Jeremy Hunt is going to let a lot of people down in his budget next Wednesday as the chancellor looks set to resist calls to rescue a flat economy by setting the course in his November autumn statement to balance the books.
businesses. Family. Former Prime Ministers are also bound to be disappointed.
Families seek extension of energy support over summer. Companies are crying out for some leniency, at least for the six point corporation tax hike. There is and will not be a risk.
Bound by its fiscal rules of reducing debt stocks and capping day-to-day borrowing at three per cent of GDP, the March 15 budget will be a quiet affair, focused on reducing government support and sticking with tax hikes.
There may be a slight cut in tax here or a slight increase in expenditure there. But Hunt and Prime Minister Rishi Sunak will save meat until the next election, which is due before the end of January 2025.
“The crowd-pleasing tax cut is likely to come too close to the election, and away from our current period of high inflation, it is unlikely to happen in an upcoming budget where tax policy changes markedly,” James Smith, research director Sankalp Foundation told the media.
So what exactly would Hunt do? Or, a better question, what can he do?
The aim of any chancellor is to ensure that their tax and spending decisions keep them within the confines of their own financial rules.
Recent developments have made the near-term outlook much better for the public.

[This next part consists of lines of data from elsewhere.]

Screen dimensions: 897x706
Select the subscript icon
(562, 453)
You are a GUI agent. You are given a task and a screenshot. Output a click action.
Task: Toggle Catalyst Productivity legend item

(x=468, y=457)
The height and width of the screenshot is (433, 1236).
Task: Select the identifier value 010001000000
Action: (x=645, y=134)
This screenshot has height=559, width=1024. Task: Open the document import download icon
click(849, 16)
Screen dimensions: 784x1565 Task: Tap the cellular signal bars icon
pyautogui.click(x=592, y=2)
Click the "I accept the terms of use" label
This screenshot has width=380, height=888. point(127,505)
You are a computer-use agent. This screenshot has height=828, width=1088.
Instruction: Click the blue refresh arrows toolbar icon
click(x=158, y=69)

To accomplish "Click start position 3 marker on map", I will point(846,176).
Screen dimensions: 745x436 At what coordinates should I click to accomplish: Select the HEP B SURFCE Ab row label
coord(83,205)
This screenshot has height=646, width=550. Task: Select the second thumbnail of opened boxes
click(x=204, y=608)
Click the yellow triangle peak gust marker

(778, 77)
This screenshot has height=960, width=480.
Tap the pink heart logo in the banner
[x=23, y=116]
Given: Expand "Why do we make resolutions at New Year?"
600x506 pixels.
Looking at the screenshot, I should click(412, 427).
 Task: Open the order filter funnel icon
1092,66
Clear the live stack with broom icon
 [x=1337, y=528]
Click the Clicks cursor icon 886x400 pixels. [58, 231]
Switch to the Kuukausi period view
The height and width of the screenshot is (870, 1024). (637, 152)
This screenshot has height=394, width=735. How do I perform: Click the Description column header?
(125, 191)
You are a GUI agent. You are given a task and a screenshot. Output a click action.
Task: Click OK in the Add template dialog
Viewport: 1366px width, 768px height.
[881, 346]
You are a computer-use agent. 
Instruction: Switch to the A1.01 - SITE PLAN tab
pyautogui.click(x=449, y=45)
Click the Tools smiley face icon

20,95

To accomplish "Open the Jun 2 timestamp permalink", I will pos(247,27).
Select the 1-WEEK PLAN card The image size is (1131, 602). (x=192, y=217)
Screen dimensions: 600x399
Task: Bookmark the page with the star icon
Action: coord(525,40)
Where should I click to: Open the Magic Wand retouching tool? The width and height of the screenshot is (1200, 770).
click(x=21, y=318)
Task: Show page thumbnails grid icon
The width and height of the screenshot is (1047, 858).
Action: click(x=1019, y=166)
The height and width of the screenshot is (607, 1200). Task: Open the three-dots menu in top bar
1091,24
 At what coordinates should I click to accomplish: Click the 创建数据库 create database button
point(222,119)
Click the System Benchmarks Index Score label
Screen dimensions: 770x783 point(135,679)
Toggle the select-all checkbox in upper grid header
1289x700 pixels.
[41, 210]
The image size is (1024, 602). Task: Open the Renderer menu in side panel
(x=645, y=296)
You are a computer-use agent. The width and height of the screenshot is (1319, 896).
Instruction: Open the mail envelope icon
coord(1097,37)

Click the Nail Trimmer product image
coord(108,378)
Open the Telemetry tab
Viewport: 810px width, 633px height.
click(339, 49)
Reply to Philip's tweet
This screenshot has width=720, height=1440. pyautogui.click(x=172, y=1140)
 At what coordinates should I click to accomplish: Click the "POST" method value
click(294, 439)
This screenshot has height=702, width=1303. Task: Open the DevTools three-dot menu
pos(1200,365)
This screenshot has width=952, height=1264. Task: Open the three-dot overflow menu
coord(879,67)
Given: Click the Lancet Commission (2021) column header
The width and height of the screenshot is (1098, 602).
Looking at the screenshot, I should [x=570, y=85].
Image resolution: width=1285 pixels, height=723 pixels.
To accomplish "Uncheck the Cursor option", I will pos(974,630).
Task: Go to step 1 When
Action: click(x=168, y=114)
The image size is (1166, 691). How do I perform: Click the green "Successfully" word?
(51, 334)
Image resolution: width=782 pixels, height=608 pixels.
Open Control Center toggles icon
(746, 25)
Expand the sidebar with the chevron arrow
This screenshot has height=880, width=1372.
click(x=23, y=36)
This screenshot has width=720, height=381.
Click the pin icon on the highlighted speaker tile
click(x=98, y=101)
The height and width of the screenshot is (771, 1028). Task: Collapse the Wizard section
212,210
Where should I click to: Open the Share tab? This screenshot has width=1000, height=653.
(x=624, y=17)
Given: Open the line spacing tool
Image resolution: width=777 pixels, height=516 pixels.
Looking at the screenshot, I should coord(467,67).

Hunt calculated that reducing spending on the £2,500 energy bill freeze from energy prices falling below the level of the Russia–Ukraine war has saved around £11 billion (part of this saving comes from an energy company windfall tax). offset by lower receipts).
Carl Emerson, deputy director of the Institute for Fiscal Studies, said: Expectations of a much lower interest rate than in November and faster than projected inflation would curb debt interest spending, with Hunt expected to lose “something like £10bn a year (but still will be higher) loan interest expense than expected a year ago).
In short, borrowing this year and next is estimated to be around £30 billion less than the Office for Budget Responsibility (OBR) forecast a few months ago.
However, the official forecaster has told Treasury officials it has downgraded its long-term GDP forecasts, which could wipe out almost all of Hunt’s breathing space in the coming years.
“This will likely leave the chancellor with a “headroom” of £8bn against her fiscal target…compared to £9.2bn in November,” said Ruth Gregory, deputy chief UK economist at Capital Economics.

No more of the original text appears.